• Excerpted passage:
Turning point: Swaminathan cherishes the memory of an invitation to tea at Teen Murti Bhavan. Abhinandita Mathur / Mint

Swaminathan’s father M.K. Sambasivan, a doctor, was a disciplined Gandhian. Once, Sambasivan carried out to his yard heaps of clothing he’d acquired during his student days in Vienna and made a bonfire. Everybody in the family was required to spin the charkha for an hour or two a day.

Sambasivan had met Nehru twice in Allahabad, and his house had become a de facto destination for Congress leaders travelling through south India. “Mahatma Gandhi stayed with us once, and C. Rajagopalachari stayed a number of times," says Swaminathan. “In fact, my father came to call one room ‘Rajaji’s room’."

This was, however, Nehru’s first visit. “He patted all of us on the back but"—and here his memory uncharacteristically lets him down—“I don’t quite recall what he told us."

Shortly after independence, when riots were still roiling northern India, Swaminathan made an unsettling train journey from Chennai to New Delhi, to begin postgraduate studies at the Indian Agricultural Research Institute (IARI). The very next year, he met Nehru again. “He came to IARI, and there wasn’t all this security in those days, so a professor asked me to help out, give the guests water, and so on," Swaminathan says. “In that hall, Nehru made his famous statement: ‘Everything else can wait, but not agriculture’."

Later that day, Nehru sat the directors of various IARI divisions around a table and interrogated them; Swaminathan observed discreetly. “There is a food shortage of 10%, and I want to know how to solve that," Swaminathan remembers Nehru declaring. So, one by one, the directors offered their thoughts. “Get rid of rats, and we can get 10% more," a director said. “Figure out how to kill insects, and we can get 15%," an entomologist said. “Grow new varieties, and we can get 10%," a breeder said. At some point in this auction of ideas, Swaminathan says, Nehru started to laugh. “Gentlemen," he said, “I only wanted 10%. You’ve given me far more than that already."

Despite his much publicized love of industry, Nehru was keenly aware of the significance of the agricultural sector, which supplied the food to drive the men to drive their machines. When Swaminathan won the Shanti Swarup Bhatnagar Prize in 1961, and when Nehru couldn’t make it to the ceremony to give away the award, he invited the young scientist to Teen Murti Bhavan instead. “I think he must have felt bad that he wasn’t there," Swaminathan says. “One day, I just got a call from his office, asking me to come. I didn’t know what was what—I was still a young man then."

In the library of Teen Murti Bhavan, Nehru sat, accompanied by his daughter. “Young man, you have won the Bhatnagar prize, I understand?"

Swaminathan admitted that he had, in fact, won the Bhatnagar prize.

“Now tell me," Nehru said. “What did you do to get it?"

• Prompt:
Continue the account of M.S. Swaminathan's meetings with Nehru, starting right after Nehru's question about what he did to win the prize.

• Source excerpt:
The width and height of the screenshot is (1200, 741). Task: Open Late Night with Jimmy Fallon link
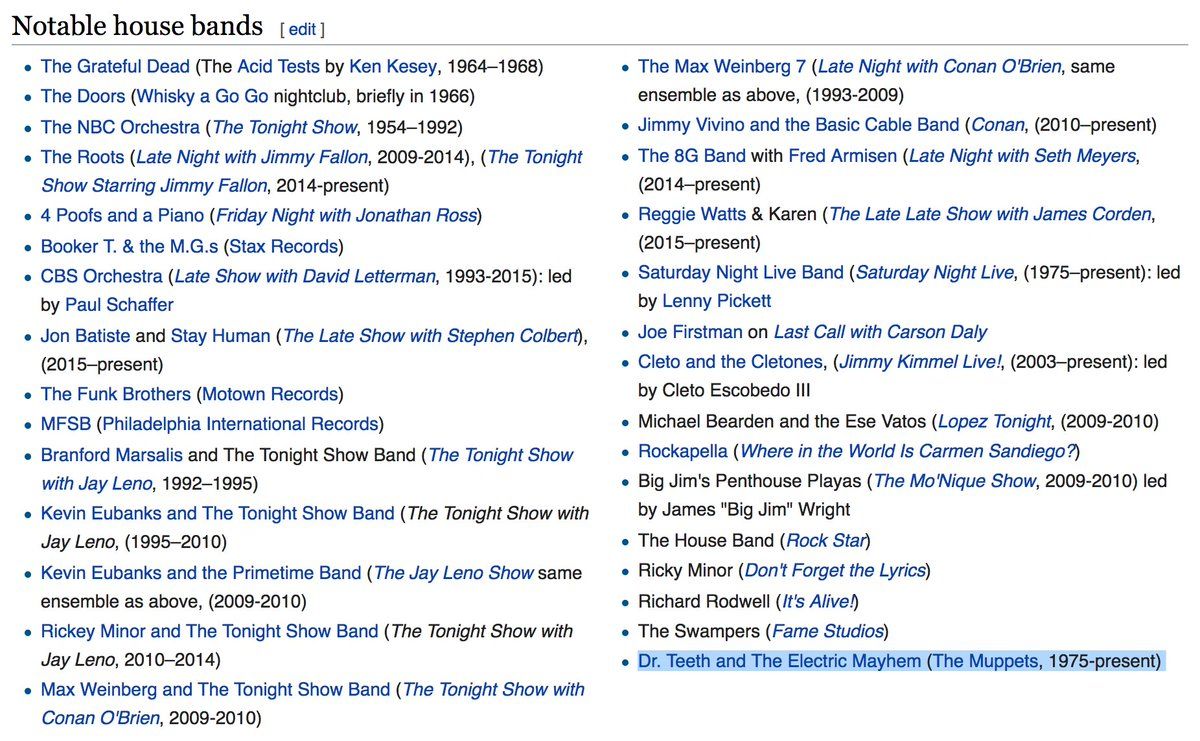click(x=252, y=157)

• Answer to this problem:
For the next 45 minutes, over tea and biscuits, Swaminathan lectured the prime minister about the architecture of the wheat and rice plants. Nehru rarely interrupted, and Indira Gandhi sat in silent absorption. “That was a turning point for me," Swaminathan says. “To have encouragement from the highest level, to have somebody like Nehru asking what I was doing."

But even beyond the strategic importance of agriculture, Nehru proved to be an inveterate lover of nature. Every year, when IARI organized its annual Rose Show, somebody would send a note to Nehru, inviting him to the gardens. “One year, he arrived slightly late, and as I was showing him around, he was joking and chatting. He asked for the latest variety of rose and slipped it into his buttonhole," Swaminathan says. “The next day, I read in the papers about (the Indian Army’s liberation of) Goa. He must have taken a lot of important decisions that day, but he was so relaxed." Swaminathan would recall the incident when, years later, he found himself beside a tense Indira Gandhi on a long car journey. “So I told her this story, and she smiled. The rest of the trip was very different."

It was his love of nature, in Swaminathan’s agronomist eyes, that made Nehru a compassionate man. “Even at the Rose Show, he’d spot a labourer’s child standing nearby, and he would immediately pick him up and play with him," Swaminathan says. “It wasn’t for a photo op, it wasn’t put on. That image of Chacha Nehru was born of completely genuine affection."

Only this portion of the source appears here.